Because Big Sky teams can decide on their own how much they can participate, that leaves a chance that the conference plays with less teams. Costello said May is too early to decide how many games must take place in a full conference schedule in any sport.
The California State University system also recently announced its suspension of in-person classes in the fall. That includes Cal Poly, which is scheduled to play football in Bozeman on Oct. 10.
Costello said his department is creating contingency plans like rescheduling or using different dates as bye weeks. He’s not yet worried about how national postseason tournaments like the FCS playoffs would be played.
“The conference is our foundation for what we look at whether it’s a basketball schedule or volleyball schedule,” Costello said. “…That’s where we are with sports in general. And then it comes down to institutions in general being able to make those decisions based on budget.”
In the meantime
Without sports, Choate emphasized his priority is taking care of his team.
He said many of the Bobcats rely on MSU for necessities like food and shelter. That’s why he views his responsibility now as taking care of the athletes, not just trying to return to football.

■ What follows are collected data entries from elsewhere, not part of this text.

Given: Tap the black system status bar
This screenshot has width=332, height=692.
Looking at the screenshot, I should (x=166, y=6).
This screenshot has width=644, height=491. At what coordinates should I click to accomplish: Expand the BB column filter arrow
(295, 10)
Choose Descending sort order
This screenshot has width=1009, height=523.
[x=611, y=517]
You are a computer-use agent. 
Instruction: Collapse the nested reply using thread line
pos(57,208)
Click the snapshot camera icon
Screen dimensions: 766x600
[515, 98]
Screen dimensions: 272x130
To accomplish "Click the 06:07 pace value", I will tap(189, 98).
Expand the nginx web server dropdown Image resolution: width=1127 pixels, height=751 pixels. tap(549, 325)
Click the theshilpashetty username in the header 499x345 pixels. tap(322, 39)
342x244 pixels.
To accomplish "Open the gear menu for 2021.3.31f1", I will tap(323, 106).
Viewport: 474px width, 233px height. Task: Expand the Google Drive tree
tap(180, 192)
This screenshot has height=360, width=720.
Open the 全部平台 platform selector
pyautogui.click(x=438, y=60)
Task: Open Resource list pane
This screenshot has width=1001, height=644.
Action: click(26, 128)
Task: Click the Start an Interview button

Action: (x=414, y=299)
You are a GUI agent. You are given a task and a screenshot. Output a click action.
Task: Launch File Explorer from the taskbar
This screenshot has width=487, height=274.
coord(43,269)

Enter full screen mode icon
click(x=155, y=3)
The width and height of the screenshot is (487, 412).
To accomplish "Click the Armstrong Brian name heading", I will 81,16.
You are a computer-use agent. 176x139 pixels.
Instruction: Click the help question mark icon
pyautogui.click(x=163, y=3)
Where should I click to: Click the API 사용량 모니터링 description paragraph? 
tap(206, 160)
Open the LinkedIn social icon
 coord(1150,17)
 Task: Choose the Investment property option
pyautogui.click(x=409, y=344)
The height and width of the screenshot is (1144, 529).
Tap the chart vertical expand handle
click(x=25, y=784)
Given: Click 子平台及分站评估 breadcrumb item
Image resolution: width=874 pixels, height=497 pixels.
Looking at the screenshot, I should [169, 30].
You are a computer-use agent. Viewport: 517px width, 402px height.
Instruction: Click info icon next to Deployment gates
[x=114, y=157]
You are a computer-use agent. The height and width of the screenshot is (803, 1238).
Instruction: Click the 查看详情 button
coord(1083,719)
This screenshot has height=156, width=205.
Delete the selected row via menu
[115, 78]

“That’s a piece I think people forget when we start talking about when we get kids back to getting to work out. I don’t even care if they let us work out,” Choate said. “I just want to make sure my kids are safe and that they have a roof over their head, they have a way to get their meals and pay rent.”
Choate consistently is meeting with his coaches and checks in with his players via video chats. If his staff meets in person, he asks them to wear masks, practice social distancing, use only one point of entrance in the building and do so with 10 or fewer people.
“We want to be good stewards, good employees and do our part. It doesn’t make us less of men if we choose to follow the directions and do what the (Centers for Disease Control and Prevention) has told us what we need to do. I think that means we’re doing our part,” Choate said. “… This is what you need to do if you want a chance to play between the white lines in the fall.”